On Sat, Dec 1, 2018 at 6:26 PM Waldek Kozaczuk <[email protected]> wrote:

> Here we go again ... I was thinking more about it.
>
> First of regarding potential corruption of FPU state during involuntary
> interrupt task switch, unless my code that verifies it is not the case
> using the checksum logic (see my previous email with the patch), there
> could be another possibility - we are telling xsave/xstor to save/restore
> to/from wrong location in memory. Meaning that whatever got saved stays not
> corrupted but somehow we are restoring wrong data for whatever reason.
> Probably very unlikely.
>

Yes, I think it is unlikely - since you are checking the checksum, it means
we are restoring valid saved state, but someone else's saved state. I don't
have an idea how this can happen.

If we rule out corruption of the saved FPU state, I can think of three
remaining options:

1. This is not a saved-FPU-state corruption - printf() really goes into an
endless loop when it gets a certain input.

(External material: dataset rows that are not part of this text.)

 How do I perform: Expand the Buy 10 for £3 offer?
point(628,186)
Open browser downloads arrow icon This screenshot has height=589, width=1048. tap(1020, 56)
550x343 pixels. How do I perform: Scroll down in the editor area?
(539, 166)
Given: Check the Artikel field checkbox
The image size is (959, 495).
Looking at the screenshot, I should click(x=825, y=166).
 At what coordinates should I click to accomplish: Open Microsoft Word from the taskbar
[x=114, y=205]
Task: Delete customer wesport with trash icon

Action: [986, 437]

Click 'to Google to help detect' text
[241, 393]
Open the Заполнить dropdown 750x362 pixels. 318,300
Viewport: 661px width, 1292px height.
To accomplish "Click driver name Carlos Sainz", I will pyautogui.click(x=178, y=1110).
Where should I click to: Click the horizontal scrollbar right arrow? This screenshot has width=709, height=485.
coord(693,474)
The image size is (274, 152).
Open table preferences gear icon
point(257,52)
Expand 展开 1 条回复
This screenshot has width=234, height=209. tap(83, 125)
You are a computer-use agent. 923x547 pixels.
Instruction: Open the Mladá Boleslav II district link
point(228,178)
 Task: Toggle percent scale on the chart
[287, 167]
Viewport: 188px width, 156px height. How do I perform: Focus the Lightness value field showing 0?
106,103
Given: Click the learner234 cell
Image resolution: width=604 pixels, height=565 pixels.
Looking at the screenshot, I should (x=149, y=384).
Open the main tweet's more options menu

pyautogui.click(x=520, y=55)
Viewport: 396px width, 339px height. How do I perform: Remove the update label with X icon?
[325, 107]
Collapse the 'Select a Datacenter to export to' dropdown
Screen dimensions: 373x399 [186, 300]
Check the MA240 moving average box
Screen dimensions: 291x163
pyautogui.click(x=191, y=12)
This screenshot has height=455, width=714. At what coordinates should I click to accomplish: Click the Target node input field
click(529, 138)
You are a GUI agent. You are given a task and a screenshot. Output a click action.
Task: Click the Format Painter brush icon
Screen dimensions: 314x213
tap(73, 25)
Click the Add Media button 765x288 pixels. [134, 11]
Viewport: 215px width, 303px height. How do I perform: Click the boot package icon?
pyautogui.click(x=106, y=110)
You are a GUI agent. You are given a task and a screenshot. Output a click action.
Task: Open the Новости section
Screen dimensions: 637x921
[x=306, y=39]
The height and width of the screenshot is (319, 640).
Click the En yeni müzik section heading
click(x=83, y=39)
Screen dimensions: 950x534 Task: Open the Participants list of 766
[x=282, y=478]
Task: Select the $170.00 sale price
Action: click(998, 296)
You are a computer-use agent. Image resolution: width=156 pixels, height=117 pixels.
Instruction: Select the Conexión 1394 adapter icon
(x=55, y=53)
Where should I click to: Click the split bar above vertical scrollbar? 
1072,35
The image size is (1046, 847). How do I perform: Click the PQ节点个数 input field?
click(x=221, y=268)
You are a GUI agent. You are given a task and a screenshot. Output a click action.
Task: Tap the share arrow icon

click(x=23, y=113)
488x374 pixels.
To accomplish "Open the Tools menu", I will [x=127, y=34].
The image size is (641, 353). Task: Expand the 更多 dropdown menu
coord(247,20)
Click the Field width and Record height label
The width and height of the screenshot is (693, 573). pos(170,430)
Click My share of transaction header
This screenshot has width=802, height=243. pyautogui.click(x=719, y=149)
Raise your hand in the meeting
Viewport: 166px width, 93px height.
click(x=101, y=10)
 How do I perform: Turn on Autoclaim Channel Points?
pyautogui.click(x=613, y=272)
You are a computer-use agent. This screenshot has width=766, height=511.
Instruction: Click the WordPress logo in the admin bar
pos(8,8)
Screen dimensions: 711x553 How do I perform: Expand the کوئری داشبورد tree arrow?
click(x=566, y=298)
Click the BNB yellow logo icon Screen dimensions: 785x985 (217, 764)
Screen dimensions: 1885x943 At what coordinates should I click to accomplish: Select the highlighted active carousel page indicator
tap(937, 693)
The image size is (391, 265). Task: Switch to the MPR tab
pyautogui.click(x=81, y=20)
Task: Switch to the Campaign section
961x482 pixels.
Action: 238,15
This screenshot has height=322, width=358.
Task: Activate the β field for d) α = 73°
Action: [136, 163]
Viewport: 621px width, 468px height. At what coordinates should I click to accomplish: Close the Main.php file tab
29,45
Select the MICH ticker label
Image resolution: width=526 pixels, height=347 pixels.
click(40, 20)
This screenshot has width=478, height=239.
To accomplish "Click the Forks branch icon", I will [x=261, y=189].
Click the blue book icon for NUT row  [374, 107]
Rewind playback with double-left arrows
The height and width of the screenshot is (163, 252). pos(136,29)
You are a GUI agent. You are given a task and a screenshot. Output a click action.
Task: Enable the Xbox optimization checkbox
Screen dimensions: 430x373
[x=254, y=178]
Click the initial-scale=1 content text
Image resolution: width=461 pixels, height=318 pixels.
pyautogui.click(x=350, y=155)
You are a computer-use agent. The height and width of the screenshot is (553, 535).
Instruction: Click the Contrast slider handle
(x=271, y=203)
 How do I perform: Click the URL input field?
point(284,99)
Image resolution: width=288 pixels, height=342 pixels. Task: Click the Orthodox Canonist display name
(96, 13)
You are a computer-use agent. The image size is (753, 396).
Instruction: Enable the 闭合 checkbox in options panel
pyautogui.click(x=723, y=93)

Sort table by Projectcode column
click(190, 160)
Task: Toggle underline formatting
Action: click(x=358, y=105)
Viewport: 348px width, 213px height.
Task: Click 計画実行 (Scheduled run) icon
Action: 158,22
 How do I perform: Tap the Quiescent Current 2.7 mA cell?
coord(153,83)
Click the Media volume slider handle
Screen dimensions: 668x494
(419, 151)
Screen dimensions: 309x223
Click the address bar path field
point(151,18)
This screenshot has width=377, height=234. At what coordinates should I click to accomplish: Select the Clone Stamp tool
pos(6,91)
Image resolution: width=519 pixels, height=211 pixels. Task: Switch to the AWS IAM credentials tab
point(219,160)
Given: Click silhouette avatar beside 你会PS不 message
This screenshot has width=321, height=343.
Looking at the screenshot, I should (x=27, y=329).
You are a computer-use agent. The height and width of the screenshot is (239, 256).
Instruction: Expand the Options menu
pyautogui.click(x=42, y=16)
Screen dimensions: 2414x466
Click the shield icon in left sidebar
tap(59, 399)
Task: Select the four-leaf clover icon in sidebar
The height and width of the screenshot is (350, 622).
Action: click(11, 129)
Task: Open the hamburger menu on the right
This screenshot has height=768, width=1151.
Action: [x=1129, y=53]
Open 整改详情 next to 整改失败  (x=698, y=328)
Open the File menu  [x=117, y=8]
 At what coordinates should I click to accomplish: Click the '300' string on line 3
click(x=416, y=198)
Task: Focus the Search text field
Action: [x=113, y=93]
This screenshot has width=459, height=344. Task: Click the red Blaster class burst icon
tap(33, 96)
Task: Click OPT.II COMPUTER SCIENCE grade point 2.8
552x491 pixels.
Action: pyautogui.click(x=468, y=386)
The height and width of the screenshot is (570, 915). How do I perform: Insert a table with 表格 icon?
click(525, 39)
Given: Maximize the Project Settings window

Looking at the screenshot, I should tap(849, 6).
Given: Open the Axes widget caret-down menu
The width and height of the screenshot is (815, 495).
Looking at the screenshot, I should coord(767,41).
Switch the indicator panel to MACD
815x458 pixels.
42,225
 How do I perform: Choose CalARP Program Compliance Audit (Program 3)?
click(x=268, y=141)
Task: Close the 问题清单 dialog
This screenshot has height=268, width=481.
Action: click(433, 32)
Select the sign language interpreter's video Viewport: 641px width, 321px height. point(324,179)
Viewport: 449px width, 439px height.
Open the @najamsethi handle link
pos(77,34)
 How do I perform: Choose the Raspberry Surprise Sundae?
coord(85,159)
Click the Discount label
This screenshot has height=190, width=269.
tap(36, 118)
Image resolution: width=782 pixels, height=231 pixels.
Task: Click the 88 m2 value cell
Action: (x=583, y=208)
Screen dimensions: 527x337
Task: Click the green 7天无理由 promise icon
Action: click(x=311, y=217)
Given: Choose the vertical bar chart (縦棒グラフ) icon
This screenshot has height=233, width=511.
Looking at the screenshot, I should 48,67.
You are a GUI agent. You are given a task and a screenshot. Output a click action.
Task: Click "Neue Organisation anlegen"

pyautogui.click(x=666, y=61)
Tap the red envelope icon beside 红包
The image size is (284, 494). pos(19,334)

I'm still hoping you can get
more detailed printouts on what exactly what printf()'s *input* when it
went into this endless loop. One thing you can do is to have a variable
(perhaps thread-local global if you don't want it optimized out?) holding
that printf_fp's last input, and when you get a crash, print this global.
Or something.

2. This is a situation of some asynchronous even where we ran a handler -
especially the scheduler which uses the FPU - but we *forgot* to save the
FPU state. I don't know what this can be. This can perhaps be debugged with
tracepoints - enable various tracepoints, especially the scheduler, and fpu
saves/restores, and after the crash look at the tracepoint log. Can we find
unexpected scheduler calls without an fpu save?

3. This is a situation where we saved the FPU, but *after* doing some FPU
work. We had and fix this kind of issue in
4349bfd3583df03d44cda480049e630081d3a20b but it's more surprising to see
this kind of with x87 registers, not SSE, I can't think of a reason why the
compiler will touch these registers without our intent.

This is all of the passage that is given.